Mitochondrial Dysfunction in Peripheral Blood Mononuclear Cells as Novel Diagnostic Tools for Non-Alcoholic Fatty Liver Disease: Visualizing Relationships with Known and Potential Disease Biomarkers

Abstract

Non-alcoholic fatty liver disease (NAFLD) is a health emergency worldwide due to its high prevalence and the lack of specific therapies. Noninvasive biomarkers supporting NAFLD diagnosis are urgently needed. Liver mitochondrial dysfunction is a central NAFLD pathomechanism that changes throughout disease progression. Blood-cell bioenergetics reflecting mitochondrial organ dysfunction is emerging for its potential applications in diagnostics. We measured real-time mitochondrial respirometry in peripheral blood mononuclear cells (PBMCs), anthropometric parameters, routine blood analytes, and circulating cytokines from a cohort of NAFLD patients (N = 19) and non-NAFLD control subjects (N = 18). PBMC basal respiration, ATP-linked respiration, maximal respiration, and spare respiratory capacity were significantly reduced in NAFLD compared to non-NAFLD cases. Correlation plots were applied to visualize relationships between known or potential NAFLD-related biomarkers, while non-parametric methods were applied to identify which biomarkers are NAFLD predictors. Basal and ATP-linked mitochondrial respiration were negatively correlated with triglycerides and fasting insulin levels and HOMA index. Maximal and spare respiratory capacity were negatively correlated with IL-6 levels. All the mitochondrial respiratory parameters were positively correlated with HDL-cholesterol level and negatively correlated with fatty liver index. We propose including blood cell respirometry in panels of NAFLD diagnostic biomarkers to monitor disease progression and the response to current and novel therapies, including mitochondrial-targeted ones.

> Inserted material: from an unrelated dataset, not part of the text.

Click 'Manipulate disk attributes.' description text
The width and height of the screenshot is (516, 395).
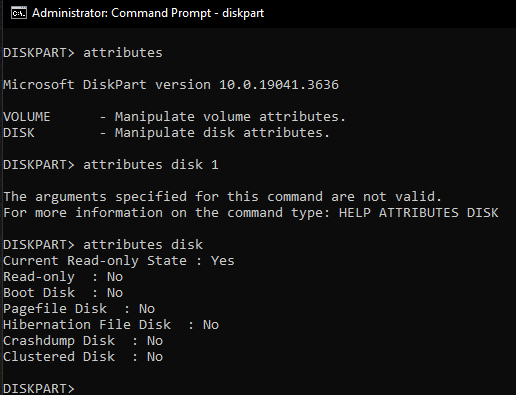click(222, 133)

Keywords: correlation plot; mitochondrial bioenergetics; non-alcoholic fatty liver disease; peripheral blood mononuclear cells; random forest; relative variable importance.

Figure 1

Steps involved in Random Forest (case of classification).

Figure 2

Mitochondrial content and function in PBMCs from NAFLD patients and non-NAFLD controls. (A) Quantification of mitochondrial DNA copy number (mtDNAcn) with log-transformed values. (B) Time-course representation of oxygen consumption rate (OCR) measured in live PBMCs during the Mito Stress Test. Three measurements at different times were performed for each condition by the Seahorse XFe24 analyzer. OCR values were normalized to DNA content. (C–H) Scatter dot plots of OCR values from individual subjects, normalized to DNA content, for each respiratory parameter. Data represent mean ± SEM. Statistical analysis has been performed with Wilcoxon Rank Sum Test. In scatter dot plots, * corresponds to p-value < 0.05. Statistical analysis was performed using GraphPad Prism 8.0.1 (San Diego, CA, USA).

Figure 3

Correlation plot for quantitative variables collected in this study. This correlation plot visualizes all the Spearman correlations (${\rho }_s$) between couples of quantitative variables collected in this study. Blue and red circles correspond to positive (0 ${\le \rho }_s\le$ 1) and negative correlations (${-1\le \rho }_s<$ 0), respectively. The diameter and the color intensity of the circle is proportional to the magnitude of the Spearman index, and the black cross identifies it as not a significant correlation (correlation test p-values > 0.05). ALT, alanine aminotransferase; AST, aspartate aminotransferase; BMI, Body Mass Index; GGT, gamma-glutamyl transferase; HOMA index, homeostasis model assessment index; hsCRP, high-sensitivity C-reactive protein; IL6, interleukin-6; mtDNAcn, mitochondrial DNA copy number; TNFα, tumor necrosis factor-α.

Figure 4

VIM_rel extracted from two Random Forest models. The VIM_rel is an interesting tool provided by Random Forest which assigns a percentage (from a minimum of 0% to a maximum of 100%) to each covariate in the model. The lollipop graph reports these percentages on the x-axis and the predictors (variables) on the y-axis. Variables are reordered in ascending importance in predicting the diagnosis (the least important at the top of the graph, the most important, with a VIM_rel = 100%, at the bottom of the graph). The dashed red line is the median (VIM_rel), which represents the cut-off point for making variable selection. (A) shows the VIM_rel of the first model involving biochemical and mitochondrial variables. The cut-off point for variable selection is 57.36%, and covariates that exceeded (or are equal to) this threshold are hsCRP, fasting glucose, IL-6, TNF-α, LDL cholesterol, HDL cholesterol, triglycerides, ATP production, and basal respiration. (B) shows the VIM_rel of the second model involving only mitochondrial variables. Here, the cut-off point for variable selection is 93.32%, and covariates that exceeded (or are equal to) this threshold are ATP production, spare respiratory capacity, and basal respiration. Abbreviations are like those in the legend to Figure 3.